Extracted records Block Start

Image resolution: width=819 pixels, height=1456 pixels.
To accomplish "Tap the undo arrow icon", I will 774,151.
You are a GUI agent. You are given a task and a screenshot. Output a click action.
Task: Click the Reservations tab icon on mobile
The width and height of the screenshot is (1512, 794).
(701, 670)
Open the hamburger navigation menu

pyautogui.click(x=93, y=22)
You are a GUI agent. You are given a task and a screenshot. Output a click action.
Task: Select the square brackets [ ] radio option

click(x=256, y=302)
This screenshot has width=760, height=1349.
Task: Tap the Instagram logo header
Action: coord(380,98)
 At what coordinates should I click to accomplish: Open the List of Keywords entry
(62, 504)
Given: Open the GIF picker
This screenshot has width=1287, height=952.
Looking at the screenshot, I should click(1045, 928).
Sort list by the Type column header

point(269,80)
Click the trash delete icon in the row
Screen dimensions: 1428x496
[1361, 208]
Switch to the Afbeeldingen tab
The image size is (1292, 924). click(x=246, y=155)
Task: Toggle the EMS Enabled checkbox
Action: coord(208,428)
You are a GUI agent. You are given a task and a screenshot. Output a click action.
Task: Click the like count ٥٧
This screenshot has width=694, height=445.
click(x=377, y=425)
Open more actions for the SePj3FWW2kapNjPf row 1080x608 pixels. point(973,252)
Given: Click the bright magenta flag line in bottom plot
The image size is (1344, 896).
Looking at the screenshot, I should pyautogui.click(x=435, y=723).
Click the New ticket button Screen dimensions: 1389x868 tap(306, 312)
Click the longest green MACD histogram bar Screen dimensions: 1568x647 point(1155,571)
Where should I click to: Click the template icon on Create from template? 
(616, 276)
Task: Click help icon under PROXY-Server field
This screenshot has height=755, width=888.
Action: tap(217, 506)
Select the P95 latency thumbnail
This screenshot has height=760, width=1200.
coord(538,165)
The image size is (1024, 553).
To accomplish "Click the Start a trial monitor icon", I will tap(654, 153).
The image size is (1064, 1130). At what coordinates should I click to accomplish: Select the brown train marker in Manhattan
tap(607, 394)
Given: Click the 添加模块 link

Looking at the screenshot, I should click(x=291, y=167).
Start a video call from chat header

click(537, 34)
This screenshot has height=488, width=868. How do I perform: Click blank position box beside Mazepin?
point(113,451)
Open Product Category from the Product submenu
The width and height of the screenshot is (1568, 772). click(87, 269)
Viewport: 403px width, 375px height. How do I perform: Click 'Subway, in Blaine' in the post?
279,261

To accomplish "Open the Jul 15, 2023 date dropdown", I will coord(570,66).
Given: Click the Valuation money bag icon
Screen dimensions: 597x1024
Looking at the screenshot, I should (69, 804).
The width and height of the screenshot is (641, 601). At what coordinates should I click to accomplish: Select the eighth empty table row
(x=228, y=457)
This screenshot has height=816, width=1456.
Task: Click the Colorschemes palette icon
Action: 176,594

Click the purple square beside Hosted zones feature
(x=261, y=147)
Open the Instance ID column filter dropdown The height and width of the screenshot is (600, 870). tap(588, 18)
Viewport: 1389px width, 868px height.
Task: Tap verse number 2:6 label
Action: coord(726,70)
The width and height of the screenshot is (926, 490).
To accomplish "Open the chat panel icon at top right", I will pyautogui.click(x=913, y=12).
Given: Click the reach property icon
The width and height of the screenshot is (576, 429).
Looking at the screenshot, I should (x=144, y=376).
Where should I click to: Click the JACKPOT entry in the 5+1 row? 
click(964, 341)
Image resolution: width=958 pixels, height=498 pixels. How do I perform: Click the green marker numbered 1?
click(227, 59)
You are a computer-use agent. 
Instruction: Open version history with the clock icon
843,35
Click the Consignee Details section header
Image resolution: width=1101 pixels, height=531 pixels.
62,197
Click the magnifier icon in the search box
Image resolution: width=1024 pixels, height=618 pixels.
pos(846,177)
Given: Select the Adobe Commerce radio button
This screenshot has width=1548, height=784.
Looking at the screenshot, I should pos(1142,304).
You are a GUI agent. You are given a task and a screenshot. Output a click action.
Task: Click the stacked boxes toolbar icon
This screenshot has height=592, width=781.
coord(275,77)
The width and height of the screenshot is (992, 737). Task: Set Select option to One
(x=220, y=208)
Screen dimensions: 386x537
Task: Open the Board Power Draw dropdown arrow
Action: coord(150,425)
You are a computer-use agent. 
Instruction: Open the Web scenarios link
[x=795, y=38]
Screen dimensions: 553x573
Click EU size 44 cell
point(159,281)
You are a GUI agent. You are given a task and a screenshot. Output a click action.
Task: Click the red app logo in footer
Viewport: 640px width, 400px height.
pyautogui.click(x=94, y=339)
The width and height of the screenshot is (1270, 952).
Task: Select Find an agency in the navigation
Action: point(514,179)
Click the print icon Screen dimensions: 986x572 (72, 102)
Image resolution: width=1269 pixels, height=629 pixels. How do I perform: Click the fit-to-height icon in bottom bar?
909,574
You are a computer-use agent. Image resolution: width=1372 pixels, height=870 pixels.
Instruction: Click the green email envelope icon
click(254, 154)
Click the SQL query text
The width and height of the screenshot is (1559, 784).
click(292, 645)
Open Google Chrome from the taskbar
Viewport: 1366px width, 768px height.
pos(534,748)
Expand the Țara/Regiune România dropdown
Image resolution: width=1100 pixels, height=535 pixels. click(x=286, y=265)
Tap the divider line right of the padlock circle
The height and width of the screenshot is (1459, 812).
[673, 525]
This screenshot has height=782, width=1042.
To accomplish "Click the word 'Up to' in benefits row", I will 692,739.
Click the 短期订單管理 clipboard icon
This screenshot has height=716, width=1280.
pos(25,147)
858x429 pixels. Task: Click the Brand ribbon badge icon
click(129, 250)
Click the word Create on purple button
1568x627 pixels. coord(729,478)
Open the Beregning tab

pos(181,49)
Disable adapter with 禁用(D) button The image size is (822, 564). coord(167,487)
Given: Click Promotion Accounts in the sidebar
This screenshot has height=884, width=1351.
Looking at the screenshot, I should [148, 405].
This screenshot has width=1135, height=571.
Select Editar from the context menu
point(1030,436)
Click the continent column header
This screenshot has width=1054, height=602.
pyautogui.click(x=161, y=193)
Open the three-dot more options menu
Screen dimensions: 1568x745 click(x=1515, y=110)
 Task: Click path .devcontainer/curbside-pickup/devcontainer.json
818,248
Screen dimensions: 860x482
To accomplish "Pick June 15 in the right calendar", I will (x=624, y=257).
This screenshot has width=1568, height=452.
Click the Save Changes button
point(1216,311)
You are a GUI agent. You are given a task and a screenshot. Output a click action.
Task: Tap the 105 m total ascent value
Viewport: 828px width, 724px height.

Extracted records Block End

#### Exercise:
Could you set down every record exactly as given?

#### Output below:
Image resolution: width=819 pixels, height=1456 pixels.
To accomplish "Tap the undo arrow icon", I will 774,151.
You are a GUI agent. You are given a task and a screenshot. Output a click action.
Task: Click the Reservations tab icon on mobile
The width and height of the screenshot is (1512, 794).
(701, 670)
Open the hamburger navigation menu

pyautogui.click(x=93, y=22)
You are a GUI agent. You are given a task and a screenshot. Output a click action.
Task: Select the square brackets [ ] radio option

click(x=256, y=302)
This screenshot has width=760, height=1349.
Task: Tap the Instagram logo header
Action: coord(380,98)
 At what coordinates should I click to accomplish: Open the List of Keywords entry
(62, 504)
Given: Open the GIF picker
This screenshot has width=1287, height=952.
Looking at the screenshot, I should click(1045, 928).
Sort list by the Type column header

point(269,80)
Click the trash delete icon in the row
Screen dimensions: 1428x496
[1361, 208]
Switch to the Afbeeldingen tab
The image size is (1292, 924). click(x=246, y=155)
Task: Toggle the EMS Enabled checkbox
Action: coord(208,428)
You are a GUI agent. You are given a task and a screenshot. Output a click action.
Task: Click the like count ٥٧
This screenshot has width=694, height=445.
click(x=377, y=425)
Open more actions for the SePj3FWW2kapNjPf row 1080x608 pixels. point(973,252)
Given: Click the bright magenta flag line in bottom plot
The image size is (1344, 896).
Looking at the screenshot, I should pyautogui.click(x=435, y=723).
Click the New ticket button Screen dimensions: 1389x868 tap(306, 312)
Click the longest green MACD histogram bar Screen dimensions: 1568x647 point(1155,571)
Where should I click to: Click the template icon on Create from template? 
(616, 276)
Task: Click help icon under PROXY-Server field
This screenshot has height=755, width=888.
Action: tap(217, 506)
Select the P95 latency thumbnail
This screenshot has height=760, width=1200.
coord(538,165)
The image size is (1024, 553).
To accomplish "Click the Start a trial monitor icon", I will tap(654, 153).
The image size is (1064, 1130). At what coordinates should I click to accomplish: Select the brown train marker in Manhattan
tap(607, 394)
Given: Click the 添加模块 link

Looking at the screenshot, I should click(x=291, y=167).
Start a video call from chat header

click(537, 34)
This screenshot has height=488, width=868. How do I perform: Click blank position box beside Mazepin?
point(113,451)
Open Product Category from the Product submenu
The width and height of the screenshot is (1568, 772). click(87, 269)
Viewport: 403px width, 375px height. How do I perform: Click 'Subway, in Blaine' in the post?
279,261

To accomplish "Open the Jul 15, 2023 date dropdown", I will coord(570,66).
Given: Click the Valuation money bag icon
Screen dimensions: 597x1024
Looking at the screenshot, I should (69, 804).
The width and height of the screenshot is (641, 601). At what coordinates should I click to accomplish: Select the eighth empty table row
(x=228, y=457)
This screenshot has height=816, width=1456.
Task: Click the Colorschemes palette icon
Action: 176,594

Click the purple square beside Hosted zones feature
(x=261, y=147)
Open the Instance ID column filter dropdown The height and width of the screenshot is (600, 870). tap(588, 18)
Viewport: 1389px width, 868px height.
Task: Tap verse number 2:6 label
Action: coord(726,70)
The width and height of the screenshot is (926, 490).
To accomplish "Open the chat panel icon at top right", I will pyautogui.click(x=913, y=12).
Given: Click the reach property icon
The width and height of the screenshot is (576, 429).
Looking at the screenshot, I should (x=144, y=376).
Where should I click to: Click the JACKPOT entry in the 5+1 row? 
click(964, 341)
Image resolution: width=958 pixels, height=498 pixels. How do I perform: Click the green marker numbered 1?
click(227, 59)
You are a computer-use agent. 
Instruction: Open version history with the clock icon
843,35
Click the Consignee Details section header
Image resolution: width=1101 pixels, height=531 pixels.
62,197
Click the magnifier icon in the search box
Image resolution: width=1024 pixels, height=618 pixels.
pos(846,177)
Given: Select the Adobe Commerce radio button
This screenshot has width=1548, height=784.
Looking at the screenshot, I should pos(1142,304).
You are a GUI agent. You are given a task and a screenshot. Output a click action.
Task: Click the stacked boxes toolbar icon
This screenshot has height=592, width=781.
coord(275,77)
The width and height of the screenshot is (992, 737). Task: Set Select option to One
(x=220, y=208)
Screen dimensions: 386x537
Task: Open the Board Power Draw dropdown arrow
Action: coord(150,425)
You are a computer-use agent. 
Instruction: Open the Web scenarios link
[x=795, y=38]
Screen dimensions: 553x573
Click EU size 44 cell
point(159,281)
You are a GUI agent. You are given a task and a screenshot. Output a click action.
Task: Click the red app logo in footer
Viewport: 640px width, 400px height.
pyautogui.click(x=94, y=339)
The width and height of the screenshot is (1270, 952).
Task: Select Find an agency in the navigation
Action: point(514,179)
Click the print icon Screen dimensions: 986x572 (72, 102)
Image resolution: width=1269 pixels, height=629 pixels. How do I perform: Click the fit-to-height icon in bottom bar?
909,574
You are a computer-use agent. Image resolution: width=1372 pixels, height=870 pixels.
Instruction: Click the green email envelope icon
click(254, 154)
Click the SQL query text
The width and height of the screenshot is (1559, 784).
click(292, 645)
Open Google Chrome from the taskbar
Viewport: 1366px width, 768px height.
pos(534,748)
Expand the Țara/Regiune România dropdown
Image resolution: width=1100 pixels, height=535 pixels. click(x=286, y=265)
Tap the divider line right of the padlock circle
The height and width of the screenshot is (1459, 812).
[673, 525]
This screenshot has height=782, width=1042.
To accomplish "Click the word 'Up to' in benefits row", I will 692,739.
Click the 短期订單管理 clipboard icon
This screenshot has height=716, width=1280.
pos(25,147)
858x429 pixels. Task: Click the Brand ribbon badge icon
click(129, 250)
Click the word Create on purple button
1568x627 pixels. coord(729,478)
Open the Beregning tab

pos(181,49)
Disable adapter with 禁用(D) button The image size is (822, 564). coord(167,487)
Given: Click Promotion Accounts in the sidebar
This screenshot has height=884, width=1351.
Looking at the screenshot, I should [148, 405].
This screenshot has width=1135, height=571.
Select Editar from the context menu
point(1030,436)
Click the continent column header
This screenshot has width=1054, height=602.
pyautogui.click(x=161, y=193)
Open the three-dot more options menu
Screen dimensions: 1568x745 click(x=1515, y=110)
 Task: Click path .devcontainer/curbside-pickup/devcontainer.json
818,248
Screen dimensions: 860x482
To accomplish "Pick June 15 in the right calendar", I will (x=624, y=257).
This screenshot has width=1568, height=452.
Click the Save Changes button
point(1216,311)
You are a GUI agent. You are given a task and a screenshot. Output a click action.
Task: Tap the 105 m total ascent value
Viewport: 828px width, 724px height.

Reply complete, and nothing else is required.